Scholarship students at Pisgah High School were stars of the day May 6 for the school’s second annual Academic Signing Day event for college-bound seniors.
Two dozen seniors at the Rankin County school joined family, friends and many others in a packed gymnasium for a ceremony geared to mimic that of “signing day” events for student-athletes.
“We always celebrate our athletes who get college scholarships,” said Lillian Sims, an English teacher at the school who organized the event with fellow teacher Racquel Ross.
About a year ago, one of Sims’ students received both an athletic and an academic scholarship. The academic one went unnoticed and uncelebrated, Sims said.
“I realized it was tangible evidence we’re prioritizing athletics when it comes to college, and not academics,” she said. “Most of our students will not have an athletic scholarship, so I decided to have this day in recognition of all those hardworking students who’ve never stood in front of a crowd before, but they’ve put in just as much effort.”

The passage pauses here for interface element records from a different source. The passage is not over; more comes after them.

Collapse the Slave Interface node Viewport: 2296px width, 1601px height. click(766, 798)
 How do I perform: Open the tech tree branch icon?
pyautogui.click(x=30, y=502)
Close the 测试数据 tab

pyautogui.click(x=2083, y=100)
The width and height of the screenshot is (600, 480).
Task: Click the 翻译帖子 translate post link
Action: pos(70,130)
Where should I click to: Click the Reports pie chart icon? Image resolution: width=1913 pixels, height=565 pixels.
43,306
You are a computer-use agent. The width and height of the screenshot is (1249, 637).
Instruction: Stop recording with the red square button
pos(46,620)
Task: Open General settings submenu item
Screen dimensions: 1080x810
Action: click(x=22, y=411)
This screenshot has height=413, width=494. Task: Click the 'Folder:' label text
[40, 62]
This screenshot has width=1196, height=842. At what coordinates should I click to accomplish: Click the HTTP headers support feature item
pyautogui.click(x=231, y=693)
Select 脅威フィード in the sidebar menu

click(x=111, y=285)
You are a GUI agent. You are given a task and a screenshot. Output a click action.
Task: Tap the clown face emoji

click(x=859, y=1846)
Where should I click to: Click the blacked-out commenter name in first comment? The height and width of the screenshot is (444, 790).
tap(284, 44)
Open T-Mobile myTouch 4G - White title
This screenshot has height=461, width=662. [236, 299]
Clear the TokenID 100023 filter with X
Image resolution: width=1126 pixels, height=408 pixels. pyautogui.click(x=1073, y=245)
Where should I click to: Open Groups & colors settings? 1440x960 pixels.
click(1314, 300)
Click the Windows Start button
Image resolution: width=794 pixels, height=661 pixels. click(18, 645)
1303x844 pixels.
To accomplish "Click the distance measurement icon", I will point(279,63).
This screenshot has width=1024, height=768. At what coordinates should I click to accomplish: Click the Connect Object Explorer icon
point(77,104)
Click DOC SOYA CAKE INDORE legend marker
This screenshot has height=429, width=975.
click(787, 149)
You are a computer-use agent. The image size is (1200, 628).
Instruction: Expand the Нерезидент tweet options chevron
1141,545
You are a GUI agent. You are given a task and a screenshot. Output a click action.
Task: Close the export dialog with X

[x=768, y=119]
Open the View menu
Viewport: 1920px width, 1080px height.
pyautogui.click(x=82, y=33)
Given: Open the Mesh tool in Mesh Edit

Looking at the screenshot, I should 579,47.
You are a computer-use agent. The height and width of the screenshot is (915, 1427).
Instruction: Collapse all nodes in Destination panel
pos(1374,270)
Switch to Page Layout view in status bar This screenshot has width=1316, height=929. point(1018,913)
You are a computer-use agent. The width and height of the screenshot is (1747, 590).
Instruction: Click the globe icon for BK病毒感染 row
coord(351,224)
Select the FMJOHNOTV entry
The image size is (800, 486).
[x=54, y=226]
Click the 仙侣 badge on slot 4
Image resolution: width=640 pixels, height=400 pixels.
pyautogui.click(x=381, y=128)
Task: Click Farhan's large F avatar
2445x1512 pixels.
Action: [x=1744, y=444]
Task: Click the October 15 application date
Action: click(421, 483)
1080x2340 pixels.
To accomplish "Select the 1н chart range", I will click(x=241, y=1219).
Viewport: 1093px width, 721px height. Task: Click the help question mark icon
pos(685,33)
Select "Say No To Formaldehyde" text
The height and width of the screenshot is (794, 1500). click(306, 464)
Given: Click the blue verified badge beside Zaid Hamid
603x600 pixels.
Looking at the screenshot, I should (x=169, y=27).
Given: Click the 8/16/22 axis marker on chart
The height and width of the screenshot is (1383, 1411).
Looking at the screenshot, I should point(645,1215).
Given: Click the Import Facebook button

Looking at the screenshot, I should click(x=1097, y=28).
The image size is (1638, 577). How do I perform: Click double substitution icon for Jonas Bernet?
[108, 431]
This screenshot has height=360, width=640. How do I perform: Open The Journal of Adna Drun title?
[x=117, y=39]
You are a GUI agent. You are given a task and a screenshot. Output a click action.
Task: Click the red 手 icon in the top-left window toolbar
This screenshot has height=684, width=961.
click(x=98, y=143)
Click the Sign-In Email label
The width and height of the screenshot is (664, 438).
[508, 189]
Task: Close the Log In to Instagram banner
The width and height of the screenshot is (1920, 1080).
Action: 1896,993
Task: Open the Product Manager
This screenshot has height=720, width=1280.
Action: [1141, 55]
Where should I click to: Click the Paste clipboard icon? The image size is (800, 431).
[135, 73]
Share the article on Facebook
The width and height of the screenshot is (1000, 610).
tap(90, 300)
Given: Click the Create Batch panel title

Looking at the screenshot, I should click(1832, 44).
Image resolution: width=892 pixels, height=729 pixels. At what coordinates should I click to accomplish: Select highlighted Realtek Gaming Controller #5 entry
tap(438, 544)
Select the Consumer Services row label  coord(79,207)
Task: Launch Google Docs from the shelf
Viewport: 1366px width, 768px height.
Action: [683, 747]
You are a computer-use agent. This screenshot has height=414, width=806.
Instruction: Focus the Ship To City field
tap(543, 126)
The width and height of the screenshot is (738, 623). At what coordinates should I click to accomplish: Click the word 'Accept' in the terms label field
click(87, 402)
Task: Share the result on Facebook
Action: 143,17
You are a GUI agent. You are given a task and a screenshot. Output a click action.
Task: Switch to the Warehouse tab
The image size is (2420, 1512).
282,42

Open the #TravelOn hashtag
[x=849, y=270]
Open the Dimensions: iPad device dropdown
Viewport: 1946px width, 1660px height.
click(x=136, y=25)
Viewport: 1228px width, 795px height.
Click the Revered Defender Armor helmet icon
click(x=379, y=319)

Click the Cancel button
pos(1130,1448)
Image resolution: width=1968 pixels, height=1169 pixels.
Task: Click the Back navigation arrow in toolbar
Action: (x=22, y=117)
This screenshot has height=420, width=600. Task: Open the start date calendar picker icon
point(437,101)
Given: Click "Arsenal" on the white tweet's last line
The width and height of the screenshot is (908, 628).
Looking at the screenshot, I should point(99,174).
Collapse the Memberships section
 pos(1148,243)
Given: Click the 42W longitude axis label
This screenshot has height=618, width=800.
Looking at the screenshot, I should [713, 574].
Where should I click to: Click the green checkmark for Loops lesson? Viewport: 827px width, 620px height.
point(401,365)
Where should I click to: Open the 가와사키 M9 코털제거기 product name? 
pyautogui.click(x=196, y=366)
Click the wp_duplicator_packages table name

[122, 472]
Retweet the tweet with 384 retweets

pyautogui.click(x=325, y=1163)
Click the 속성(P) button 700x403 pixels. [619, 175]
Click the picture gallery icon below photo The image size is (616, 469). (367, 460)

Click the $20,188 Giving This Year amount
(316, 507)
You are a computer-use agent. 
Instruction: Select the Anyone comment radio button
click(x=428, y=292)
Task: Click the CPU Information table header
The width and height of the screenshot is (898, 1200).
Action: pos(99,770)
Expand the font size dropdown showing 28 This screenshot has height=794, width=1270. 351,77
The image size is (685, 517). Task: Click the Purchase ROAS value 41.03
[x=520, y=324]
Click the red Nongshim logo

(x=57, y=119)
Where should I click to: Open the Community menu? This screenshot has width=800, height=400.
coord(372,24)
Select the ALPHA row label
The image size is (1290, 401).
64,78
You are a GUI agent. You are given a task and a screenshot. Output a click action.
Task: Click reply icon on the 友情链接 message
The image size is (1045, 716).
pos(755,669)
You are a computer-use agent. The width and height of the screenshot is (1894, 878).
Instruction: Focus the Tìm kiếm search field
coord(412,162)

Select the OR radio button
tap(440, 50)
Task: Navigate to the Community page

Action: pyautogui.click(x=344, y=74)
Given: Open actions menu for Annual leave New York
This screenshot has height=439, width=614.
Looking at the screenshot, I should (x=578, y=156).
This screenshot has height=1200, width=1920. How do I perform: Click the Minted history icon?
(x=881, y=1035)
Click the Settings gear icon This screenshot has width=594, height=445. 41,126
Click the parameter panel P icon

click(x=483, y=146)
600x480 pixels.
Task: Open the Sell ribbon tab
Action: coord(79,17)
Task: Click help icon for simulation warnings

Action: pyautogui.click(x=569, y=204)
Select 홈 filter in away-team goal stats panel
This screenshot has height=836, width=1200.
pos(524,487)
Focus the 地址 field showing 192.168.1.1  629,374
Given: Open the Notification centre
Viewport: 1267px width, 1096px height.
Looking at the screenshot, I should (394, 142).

Many of the students highlighted during the event have received at least one academic scholarship to a two- or four-year institution and participated in multiple activities outside of class. Many are members of the Rankin County school’s Beta Club, National Honor Society chapter and/or Phi Theta Kappa organization.
Some, such as Julie Thompson, among 15 who signed a commitment to attend Hinds Community College, will be the first in their families to attend college.
“I’ll be majoring in nursing,” said Thompson, accompanied by several members of her family. Thompson is president of the school’s Beta Club, as well as a member of NHS and PTK. She’s also secured three scholarships from the college.
“I’ve always wanted to help and care for people. I’ve always had a big heart.”
Career-tech options, such as high-tech manufacturing jobs, are also on the radar of Pisgah’s scholarship class of 2016.
“Most of my family went to Hinds,” said Arryn Peterson, a Pisgah senior who plans to enter the college’s Industrial Maintenance program, which trains students to work in modern-day manufacturing plants with the latest mechanical and electronic equipment.
“I’ve read a lot about the Industrial Maintenance class, and I think it’ll be a great class for me to learn,” he said.
Others on the list of Pisgah’s scholarship students who plan to attend Hinds were Taylor Bolton, Weston Bowman, Stacy Cole, Sean Gill, Katelyn Griffith, Angela McCurdy, Emily Nelson, Tori Shoemaker, Emily Still, Lindsey Strother, Keona Watson, Alexis Windham and T.J. Yates.
Lt. Gov. Tate Reeves headed the list of public officials who spoke during the hour-long program, terming the special day for students “an awesome opportunity.” State Reps. Jay Hughes and Tom Miles also spoke during program.
“I get to speak to a lot of large groups,” Reeves said. “But, this morning is particularly special, because I get to speak to a group in my hometown, in the school district I graduated from, in the gym I played in, to celebrate the successes of these students behind me.”